The album’s sixth track, Awaken the Master – which clocks in at nine minutes and 47 seconds, a middle-of-the-road runtime by Dream Theater’s standards – sees Trooch tap into almost every available resource in his arsenal, using a prototype of his recently released signature Ernie Ball Music Man eight-string Majesty to deploy a clutch of devilishly low-register riffs and soaring guitar solos, reminding us once again why he’s the unrivaled master of modern prog-rock guitar. (SR)
Spoon - The Hardest Cut
What do you get when you take the ample swagger and strut of ‘70s boogie-rock and filter it through the sometimes cynical but ultimately empathetic eyes of a band like Spoon? Something, it would seem, like The Hardest Cut.
The lead single from Lucifer on the Sofa – the Austin natives’ first album of new material in almost five years – The Hardest Cut is no mere period piece or simple homage.
Lead singer and guitarist Britt Daniel lets his signature Telecaster Thinline do a lot of the talking, imbuing the song with Billy Gibbons-informed riffing and chord stabs that have bite, growl, and attitude for days, while never straying from their core rhythmic purpose.

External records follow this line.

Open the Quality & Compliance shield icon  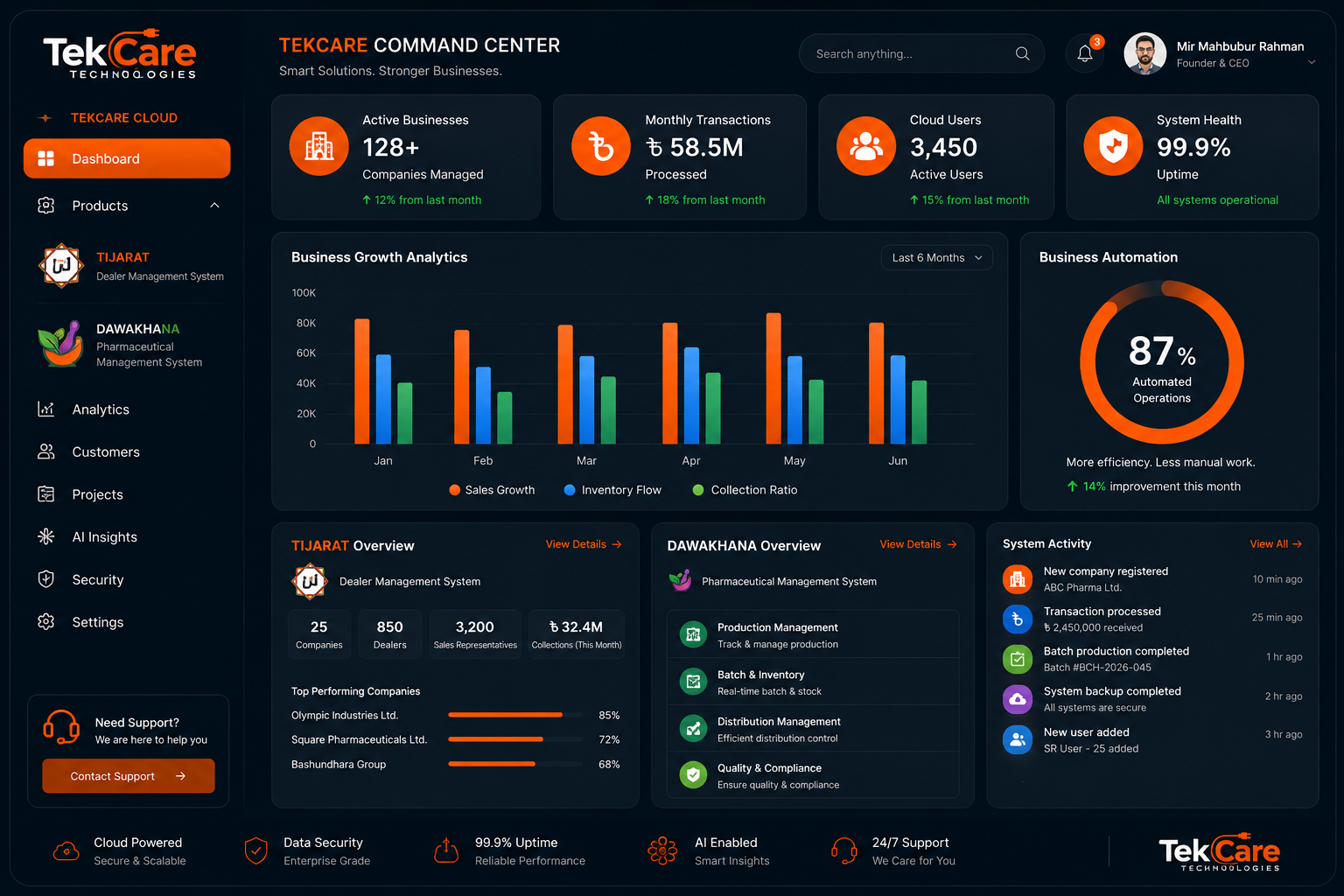pyautogui.click(x=693, y=775)
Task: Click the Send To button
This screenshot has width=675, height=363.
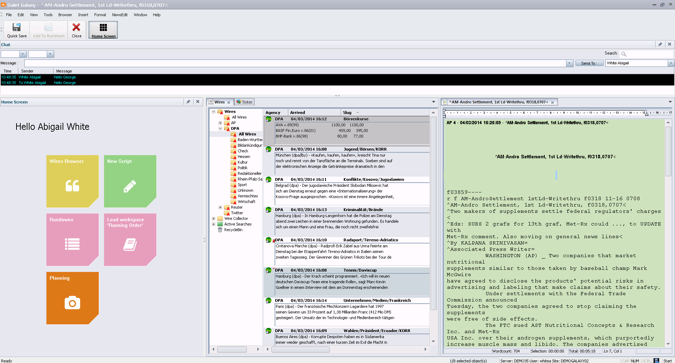Action: coord(589,63)
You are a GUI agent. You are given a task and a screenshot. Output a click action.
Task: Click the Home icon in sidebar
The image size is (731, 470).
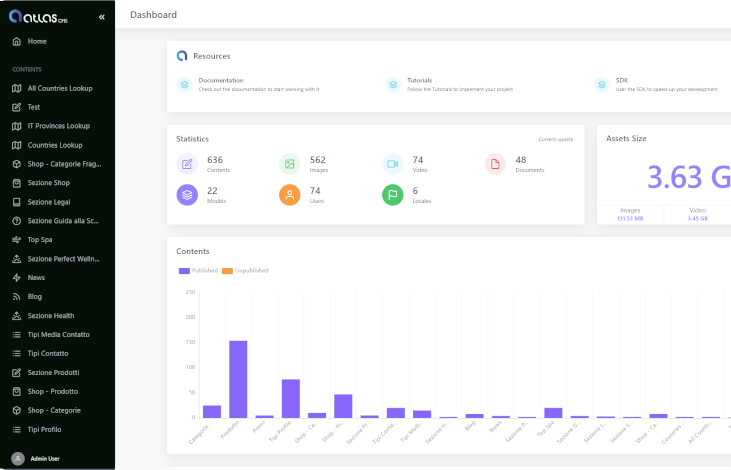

The unexpected star of the show, however, is Gerardo Larios. Having only joined the group as a full-time member in 2019, he puts the bow on top of this rocker with a smokin’ solo anchored in blues and rockabilly tradition and powered by jet-fueled punk aggression.
Spoon’s flirtation with electronic textures on their last LP, 2017’s Hot Thoughts, wasn’t unwelcome, of course. This no-holds-barred groove-guitar-rock fire, though? We can’t get enough of it. (JM)
Moon Tooth – Nymphaeaceae
With their second album, 2019’s Crux, the Long Island hard-rock outfit took guitar circles by storm, and we’re expecting similar results from their forthcoming third effort.
Nymphaeaceae displays the band’s knack for weaving progressive traits into a rock-meets-metal context, as Nick Lee’s right hand goes into overdrive with some outrageously tight palm-muting that simply does not let up for four glorious minutes.
In fact, Lee’s formidable fretboard dexterity shines throughout, whether tackling relentless thrash riffs or Hendrixian arpeggios. Basically, it’s brilliant. Just don’t ask us to pronounce the song title (it’s the scientific name for water lilies, don’tcha know). (MAB)
Sasami – Skin A Rat
The debut album from one-time Cherry Glazerr synth player Sasami Ashworth was one of 2019’s most unexpected musical gifts, with powerful songwriting and meticulously-constructed layers of guitar that dazzled on first listen and only got better with further exploration.
Skin A Rat is one of two simultaneously released lead singles from the LA native’s upcoming sophomore album, Squeeze – the other being the riff/fuzz-tacular The Greatest – and marks a distinct sonic shift, to put it mildly.
Featuring Megadeth’s Dirk Verbeuren on drums, this blistering, sub-three-minute tune is ready for any metal festival. Guitar-wise, Sasami’s simply on fire – leading off the song with a brutal riff and coloring its chorus with a slithering, thrash-y figure that really sneaks up on you.
Skin A Rat leaves a trail of destruction in its wake and doesn’t stop to blink an eye along the way. It’s breathtaking stuff. (JM)
Arch Enemy – Deceiver, Deceiver
Deceiver, Deceiver might be Arch Enemy’s first original music in four years, but they’re back with a vengeance.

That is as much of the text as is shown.